A previsível investidura (por maioria relativa de dois votos) contém toda a imprevisibilidade de uma governação inédita, partilhada por duas visões distintas de uma esquerda espanhola que terá de aprender a coabitar, pela exigente e constante negociação, com uma dezena de forças partidárias com agendas autonómicas e cuja longevidade estará sempre ameaçada e dependente da questão catalã. Esta dispersão do congresso e a consequente negociação que implica fragiliza um Governo de esquerda que tem por diante uma direita cada vez mais aguerrida e unida, como se comprova pela experiência do Governo andaluz, no qual o Vox também tem uma voz. Embora com um Governo, o sistema político de Espanha entrou num novo patamar de fragmentação e instabilidade, tais são as variáveis em cima da mesa, à semelhança do que se verifica em outros países europeus, como é o caso da Áustria, onde os conservadores acabam de se coligar com os Verdes quando antes o faziam com a extrema-direita.
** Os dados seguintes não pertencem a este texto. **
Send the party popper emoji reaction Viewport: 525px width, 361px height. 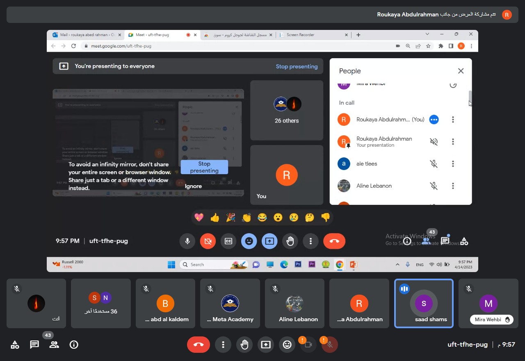point(231,218)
A investidura do Governo de Sánchez só foi possível devido à abstenção dos independentistas da Esquerda Republicana da Catalunha, um mal menor para os soberanistas, na expectativa de que os seus líderes sejam alvo de um regime de prisão mais favorável quando atingirem o tempo de reclusão necessário para uma suavização das condições de cumprimento da pena, uma vez que o indulto estará fora de questão. Mas o referendo na Catalunha não é uma reivindicação esquecida e a abstenção é apenas um meio para atingir esse fim. Para os independentistas, o PSOE não deixou de ser o “cúmplice da repressão” na Catalunha.

A única certeza será esta: a longevidade da coligação e a estabilidade política espanhola vão depender da questão catalã.